:: Records for the exercise ::
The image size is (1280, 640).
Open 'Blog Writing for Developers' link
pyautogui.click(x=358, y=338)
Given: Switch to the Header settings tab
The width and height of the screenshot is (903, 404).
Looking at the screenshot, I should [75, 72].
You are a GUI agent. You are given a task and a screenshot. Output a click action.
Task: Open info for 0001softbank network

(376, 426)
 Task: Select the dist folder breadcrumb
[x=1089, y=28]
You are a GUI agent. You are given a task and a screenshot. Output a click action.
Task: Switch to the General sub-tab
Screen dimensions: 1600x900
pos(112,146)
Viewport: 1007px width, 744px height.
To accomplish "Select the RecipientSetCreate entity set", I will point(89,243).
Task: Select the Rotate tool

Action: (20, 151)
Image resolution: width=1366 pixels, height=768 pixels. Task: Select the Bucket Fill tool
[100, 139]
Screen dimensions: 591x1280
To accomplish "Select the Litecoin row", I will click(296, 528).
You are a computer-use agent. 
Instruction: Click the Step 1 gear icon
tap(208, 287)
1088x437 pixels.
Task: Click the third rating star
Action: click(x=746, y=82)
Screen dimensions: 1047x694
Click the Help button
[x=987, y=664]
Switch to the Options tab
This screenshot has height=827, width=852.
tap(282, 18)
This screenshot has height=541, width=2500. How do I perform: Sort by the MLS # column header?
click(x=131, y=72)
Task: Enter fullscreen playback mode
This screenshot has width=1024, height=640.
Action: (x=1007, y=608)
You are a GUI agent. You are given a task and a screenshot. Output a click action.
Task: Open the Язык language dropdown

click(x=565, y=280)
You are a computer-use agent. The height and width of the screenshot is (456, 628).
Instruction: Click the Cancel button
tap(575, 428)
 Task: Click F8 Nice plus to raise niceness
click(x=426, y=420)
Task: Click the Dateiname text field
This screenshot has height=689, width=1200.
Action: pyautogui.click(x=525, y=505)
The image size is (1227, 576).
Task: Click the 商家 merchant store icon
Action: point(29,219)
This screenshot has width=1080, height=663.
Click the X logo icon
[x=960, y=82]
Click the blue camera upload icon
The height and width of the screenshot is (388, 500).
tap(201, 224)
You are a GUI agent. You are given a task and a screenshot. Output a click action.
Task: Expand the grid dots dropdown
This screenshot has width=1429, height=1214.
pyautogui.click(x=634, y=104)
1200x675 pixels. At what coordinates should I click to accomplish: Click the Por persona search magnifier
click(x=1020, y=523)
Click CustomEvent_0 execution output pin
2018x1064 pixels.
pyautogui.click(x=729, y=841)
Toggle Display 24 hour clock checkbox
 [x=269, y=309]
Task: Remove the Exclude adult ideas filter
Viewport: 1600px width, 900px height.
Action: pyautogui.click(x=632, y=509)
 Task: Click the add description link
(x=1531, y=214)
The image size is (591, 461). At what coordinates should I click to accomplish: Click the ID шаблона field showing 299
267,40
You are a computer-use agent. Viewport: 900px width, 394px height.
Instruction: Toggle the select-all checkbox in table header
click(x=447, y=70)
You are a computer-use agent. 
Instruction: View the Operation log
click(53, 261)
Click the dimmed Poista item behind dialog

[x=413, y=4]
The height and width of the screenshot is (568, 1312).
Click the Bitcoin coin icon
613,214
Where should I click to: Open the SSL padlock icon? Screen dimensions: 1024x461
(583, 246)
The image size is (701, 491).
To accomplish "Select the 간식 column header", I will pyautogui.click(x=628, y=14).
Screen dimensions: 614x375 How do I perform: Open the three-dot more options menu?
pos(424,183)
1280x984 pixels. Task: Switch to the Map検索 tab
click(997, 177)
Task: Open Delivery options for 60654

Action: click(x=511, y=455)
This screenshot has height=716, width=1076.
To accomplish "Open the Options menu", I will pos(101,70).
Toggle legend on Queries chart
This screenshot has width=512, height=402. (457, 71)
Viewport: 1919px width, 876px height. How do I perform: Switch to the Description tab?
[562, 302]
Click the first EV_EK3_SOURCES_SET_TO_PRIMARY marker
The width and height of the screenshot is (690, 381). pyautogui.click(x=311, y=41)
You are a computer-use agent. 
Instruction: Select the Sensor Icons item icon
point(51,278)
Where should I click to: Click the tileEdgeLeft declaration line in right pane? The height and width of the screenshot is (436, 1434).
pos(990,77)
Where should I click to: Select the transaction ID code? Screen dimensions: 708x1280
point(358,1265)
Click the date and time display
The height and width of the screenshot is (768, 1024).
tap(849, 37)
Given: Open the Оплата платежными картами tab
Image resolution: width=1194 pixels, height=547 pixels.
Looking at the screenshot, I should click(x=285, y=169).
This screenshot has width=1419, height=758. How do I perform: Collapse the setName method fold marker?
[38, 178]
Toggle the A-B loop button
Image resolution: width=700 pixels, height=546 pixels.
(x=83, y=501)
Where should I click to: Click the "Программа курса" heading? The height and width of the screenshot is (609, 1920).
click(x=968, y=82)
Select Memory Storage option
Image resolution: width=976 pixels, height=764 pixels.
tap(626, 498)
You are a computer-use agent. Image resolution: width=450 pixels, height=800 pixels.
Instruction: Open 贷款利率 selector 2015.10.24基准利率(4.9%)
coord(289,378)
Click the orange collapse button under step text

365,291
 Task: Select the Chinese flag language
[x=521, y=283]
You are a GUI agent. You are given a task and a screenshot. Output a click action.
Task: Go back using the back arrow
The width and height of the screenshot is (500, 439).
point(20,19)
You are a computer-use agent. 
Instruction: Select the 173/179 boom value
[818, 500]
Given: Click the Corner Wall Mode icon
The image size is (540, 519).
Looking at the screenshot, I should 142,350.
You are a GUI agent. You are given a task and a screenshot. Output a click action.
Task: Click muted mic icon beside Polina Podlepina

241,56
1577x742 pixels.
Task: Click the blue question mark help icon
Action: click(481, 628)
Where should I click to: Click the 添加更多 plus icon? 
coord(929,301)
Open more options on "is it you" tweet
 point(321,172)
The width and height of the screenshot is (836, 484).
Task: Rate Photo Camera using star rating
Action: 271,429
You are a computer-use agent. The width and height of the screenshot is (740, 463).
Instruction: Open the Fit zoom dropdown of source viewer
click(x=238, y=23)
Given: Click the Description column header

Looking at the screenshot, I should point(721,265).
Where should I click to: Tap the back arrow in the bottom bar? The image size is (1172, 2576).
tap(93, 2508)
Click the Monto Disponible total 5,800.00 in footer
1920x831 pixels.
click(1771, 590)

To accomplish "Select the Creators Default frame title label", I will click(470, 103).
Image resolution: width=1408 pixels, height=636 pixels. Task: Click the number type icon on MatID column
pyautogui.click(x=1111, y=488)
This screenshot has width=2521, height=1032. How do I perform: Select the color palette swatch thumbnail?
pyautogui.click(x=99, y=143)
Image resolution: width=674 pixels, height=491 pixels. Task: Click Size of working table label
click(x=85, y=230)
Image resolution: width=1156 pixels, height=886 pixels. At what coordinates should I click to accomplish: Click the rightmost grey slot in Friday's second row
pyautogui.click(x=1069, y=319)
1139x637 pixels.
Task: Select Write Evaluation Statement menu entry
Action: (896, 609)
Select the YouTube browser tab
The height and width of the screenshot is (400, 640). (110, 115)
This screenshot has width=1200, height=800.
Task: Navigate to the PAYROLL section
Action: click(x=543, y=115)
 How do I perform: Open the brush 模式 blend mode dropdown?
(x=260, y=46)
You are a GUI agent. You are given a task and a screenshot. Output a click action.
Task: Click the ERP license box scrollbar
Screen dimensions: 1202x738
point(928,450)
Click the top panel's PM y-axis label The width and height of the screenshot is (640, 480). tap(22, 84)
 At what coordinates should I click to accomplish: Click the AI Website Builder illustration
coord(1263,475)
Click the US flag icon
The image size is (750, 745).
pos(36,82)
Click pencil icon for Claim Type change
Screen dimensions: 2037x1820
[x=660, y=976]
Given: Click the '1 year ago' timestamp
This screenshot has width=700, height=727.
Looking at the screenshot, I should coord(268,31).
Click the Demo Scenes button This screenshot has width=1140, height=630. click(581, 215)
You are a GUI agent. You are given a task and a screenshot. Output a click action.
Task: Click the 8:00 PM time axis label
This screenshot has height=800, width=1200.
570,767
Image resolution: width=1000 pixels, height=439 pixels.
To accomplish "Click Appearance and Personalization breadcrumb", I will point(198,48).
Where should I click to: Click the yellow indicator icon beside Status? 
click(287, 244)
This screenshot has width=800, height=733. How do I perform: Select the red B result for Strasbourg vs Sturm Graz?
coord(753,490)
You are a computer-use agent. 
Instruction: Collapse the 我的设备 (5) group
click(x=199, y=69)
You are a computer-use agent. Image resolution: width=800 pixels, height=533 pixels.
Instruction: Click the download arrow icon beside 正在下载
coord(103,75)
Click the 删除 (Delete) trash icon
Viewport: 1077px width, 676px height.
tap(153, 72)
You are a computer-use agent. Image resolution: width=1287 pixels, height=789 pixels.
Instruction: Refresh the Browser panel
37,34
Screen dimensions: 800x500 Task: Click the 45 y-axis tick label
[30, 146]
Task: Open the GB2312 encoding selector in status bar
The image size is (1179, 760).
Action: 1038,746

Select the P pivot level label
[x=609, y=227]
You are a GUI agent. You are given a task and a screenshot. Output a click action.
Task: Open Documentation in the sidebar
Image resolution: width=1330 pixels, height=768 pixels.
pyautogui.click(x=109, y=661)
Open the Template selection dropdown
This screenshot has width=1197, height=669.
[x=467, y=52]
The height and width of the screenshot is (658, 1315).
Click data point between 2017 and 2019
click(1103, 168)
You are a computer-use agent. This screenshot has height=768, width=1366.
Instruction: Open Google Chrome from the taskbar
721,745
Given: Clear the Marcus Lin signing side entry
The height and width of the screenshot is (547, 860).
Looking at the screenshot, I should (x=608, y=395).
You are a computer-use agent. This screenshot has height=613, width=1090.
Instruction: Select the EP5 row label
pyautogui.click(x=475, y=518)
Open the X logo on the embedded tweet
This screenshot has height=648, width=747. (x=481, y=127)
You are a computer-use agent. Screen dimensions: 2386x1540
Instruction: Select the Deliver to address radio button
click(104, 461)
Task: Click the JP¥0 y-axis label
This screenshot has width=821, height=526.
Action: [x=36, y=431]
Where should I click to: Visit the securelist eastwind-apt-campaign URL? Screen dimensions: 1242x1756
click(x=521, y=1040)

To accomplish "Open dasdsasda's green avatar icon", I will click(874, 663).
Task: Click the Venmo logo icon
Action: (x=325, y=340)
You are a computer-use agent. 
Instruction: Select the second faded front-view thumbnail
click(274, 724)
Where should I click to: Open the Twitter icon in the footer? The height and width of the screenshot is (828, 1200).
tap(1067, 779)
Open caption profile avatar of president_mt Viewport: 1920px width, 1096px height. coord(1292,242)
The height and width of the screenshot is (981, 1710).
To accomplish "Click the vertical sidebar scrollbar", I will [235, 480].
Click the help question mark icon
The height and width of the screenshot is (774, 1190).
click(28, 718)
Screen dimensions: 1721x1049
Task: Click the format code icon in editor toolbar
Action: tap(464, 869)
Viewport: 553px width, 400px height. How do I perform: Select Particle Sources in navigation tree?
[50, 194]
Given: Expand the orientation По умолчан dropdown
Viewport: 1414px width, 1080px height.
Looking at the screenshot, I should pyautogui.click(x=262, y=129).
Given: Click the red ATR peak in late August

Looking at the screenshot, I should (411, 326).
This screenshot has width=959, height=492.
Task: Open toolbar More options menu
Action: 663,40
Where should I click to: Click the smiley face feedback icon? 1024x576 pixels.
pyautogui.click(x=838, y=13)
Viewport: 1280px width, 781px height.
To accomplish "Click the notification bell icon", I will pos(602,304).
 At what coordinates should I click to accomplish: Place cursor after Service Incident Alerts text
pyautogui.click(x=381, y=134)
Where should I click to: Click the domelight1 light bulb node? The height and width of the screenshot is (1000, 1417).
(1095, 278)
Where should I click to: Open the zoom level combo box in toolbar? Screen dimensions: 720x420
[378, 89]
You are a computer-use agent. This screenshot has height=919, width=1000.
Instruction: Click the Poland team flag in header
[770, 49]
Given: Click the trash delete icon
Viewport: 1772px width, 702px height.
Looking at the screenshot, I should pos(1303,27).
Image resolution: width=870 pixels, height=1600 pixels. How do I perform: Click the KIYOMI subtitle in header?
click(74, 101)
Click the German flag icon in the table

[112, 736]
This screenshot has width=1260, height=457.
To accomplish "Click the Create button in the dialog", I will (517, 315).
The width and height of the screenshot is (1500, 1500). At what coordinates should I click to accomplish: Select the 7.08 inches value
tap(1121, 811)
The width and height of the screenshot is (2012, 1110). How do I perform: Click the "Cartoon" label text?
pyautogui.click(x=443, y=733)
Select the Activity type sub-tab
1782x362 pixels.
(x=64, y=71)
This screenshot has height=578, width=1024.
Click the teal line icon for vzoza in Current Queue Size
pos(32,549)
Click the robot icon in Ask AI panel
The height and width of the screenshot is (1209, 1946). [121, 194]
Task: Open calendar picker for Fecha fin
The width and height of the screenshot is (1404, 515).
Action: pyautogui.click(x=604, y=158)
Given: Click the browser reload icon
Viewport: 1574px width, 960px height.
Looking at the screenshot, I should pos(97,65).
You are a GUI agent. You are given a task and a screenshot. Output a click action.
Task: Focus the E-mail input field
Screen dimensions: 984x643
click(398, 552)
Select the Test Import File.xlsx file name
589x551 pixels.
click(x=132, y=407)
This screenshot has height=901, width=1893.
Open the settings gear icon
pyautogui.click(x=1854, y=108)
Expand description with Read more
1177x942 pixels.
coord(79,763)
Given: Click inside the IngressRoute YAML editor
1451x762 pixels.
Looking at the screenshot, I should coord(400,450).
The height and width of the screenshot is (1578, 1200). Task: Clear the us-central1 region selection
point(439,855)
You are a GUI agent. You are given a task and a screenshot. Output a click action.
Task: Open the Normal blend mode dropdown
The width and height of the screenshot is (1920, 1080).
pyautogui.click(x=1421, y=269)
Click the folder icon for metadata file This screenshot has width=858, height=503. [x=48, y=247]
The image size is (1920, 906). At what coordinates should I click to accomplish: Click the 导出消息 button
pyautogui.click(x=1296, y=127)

:: Task to complete ::
Include in the answer nothing but an exact repetition of the lines from the one with "This screenshot has height=901, width=1893." through the end of the material.

:: Output ::
This screenshot has height=901, width=1893.
Open the settings gear icon
pyautogui.click(x=1854, y=108)
Expand description with Read more
1177x942 pixels.
coord(79,763)
Given: Click inside the IngressRoute YAML editor
1451x762 pixels.
Looking at the screenshot, I should coord(400,450).
The height and width of the screenshot is (1578, 1200). Task: Clear the us-central1 region selection
point(439,855)
You are a GUI agent. You are given a task and a screenshot. Output a click action.
Task: Open the Normal blend mode dropdown
The width and height of the screenshot is (1920, 1080).
pyautogui.click(x=1421, y=269)
Click the folder icon for metadata file This screenshot has width=858, height=503. [x=48, y=247]
The image size is (1920, 906). At what coordinates should I click to accomplish: Click the 导出消息 button
pyautogui.click(x=1296, y=127)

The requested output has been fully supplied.